Data Science in Production
March 1, 2019
Most people working in the data science field would agree that it is not the newest technologies or the best model that we should pursue. Unlike in academic settings, what we always pursue in the real world is whatever best solves the business problem. With this being said, a well-performing machine learning model, which runs in the local Python environment and only generates CSV files cannot be considered a solution most of the times. Thus to turn such a raw model into a “solution”, a deployment process is needed. So if we want to put a data science project into production, what are the people involved in the process and what is the role should a Data Scientist play?
Data science is a large and continually expanding field, so is the job titled “Data Scientist”. Thus let’s first give it narrower definition and then discuss how could the deployment process work. Nowadays a Data Scientist can be doing many things, ranging from writing SQL queries to designing deep learning frameworks. To category this, this is how I define the two categories of data science projects.

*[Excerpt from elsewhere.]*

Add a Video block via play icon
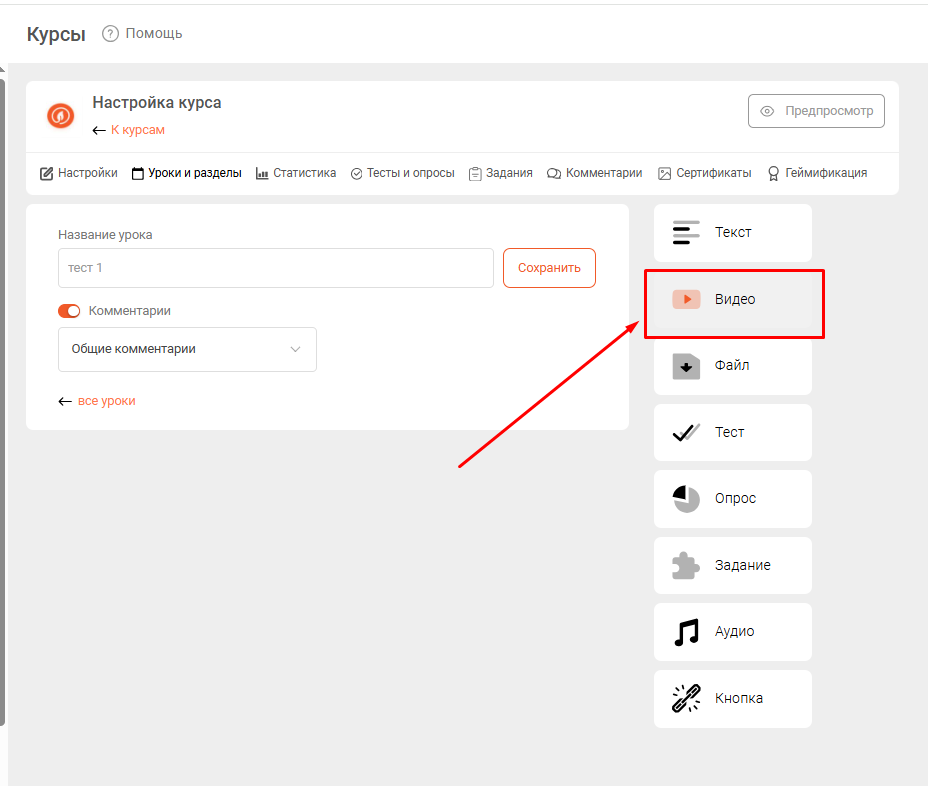point(686,299)
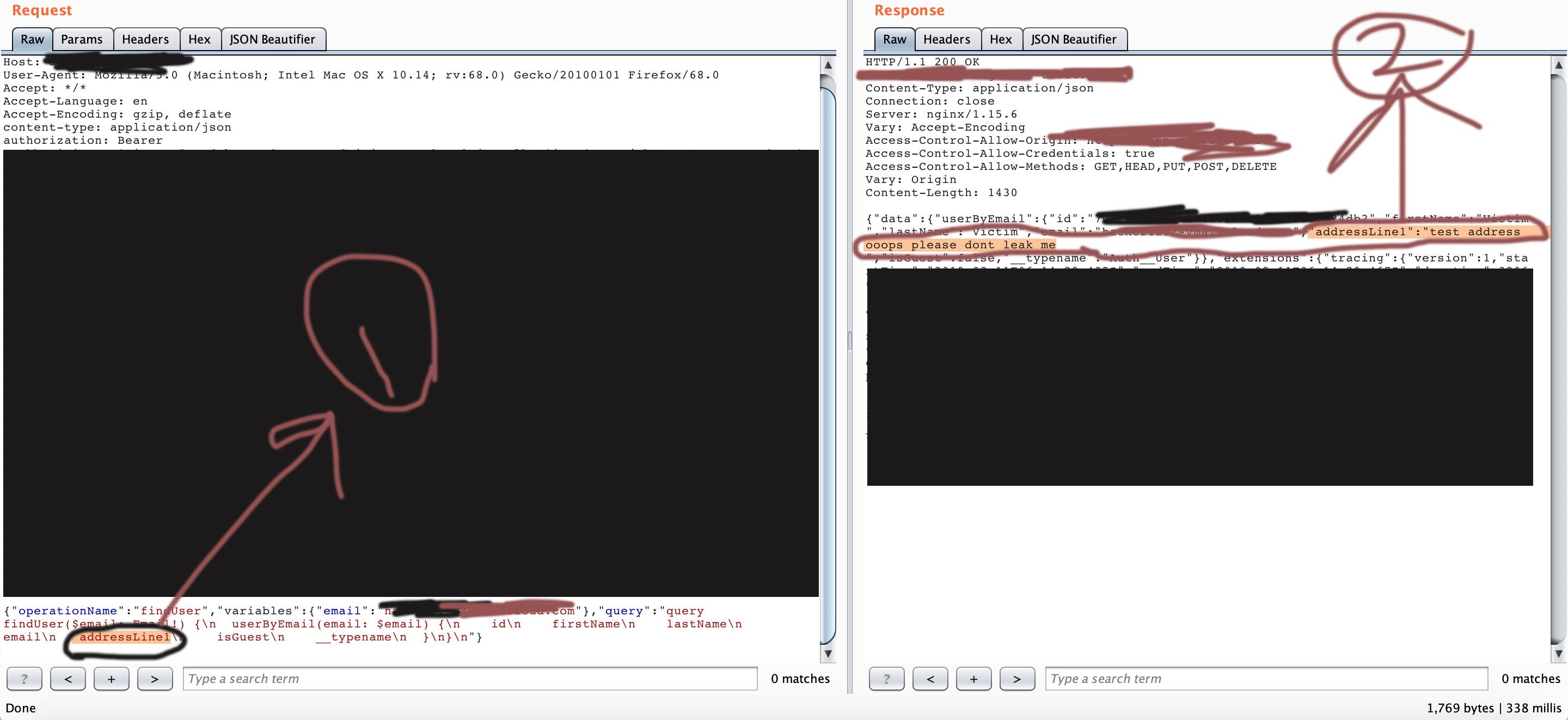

The first category: Data Storytelling, which means that Data Scientists write a consulting-level report with Excel spreadsheet and static visualization to provide KIPs for business people’s decision making, or design interactive dashboards so that business people can play around with it, monitoring live data, and making decisions. This type falls into the first category of analytics, which is explanatory analytics. The deployment of the first category is relatively simpler since a slide deck or a dashboard is already a product that can be used by the end user. Moreover, with newly developed APIs, data visualization tools such as Tableau allow connection with Python and R, meaning that machine learning models can be easily integrated with a dashboard. For example, a time series model that predicts the future trend of time series data, or a classification model that red-labels churning customers for the sales manager. The whole process from connecting with the data source to generating the result (solution) could be finished solely by a skilled Data Scientist, and the most important part of the first category would be understanding the business context and knowing what the decision makers want.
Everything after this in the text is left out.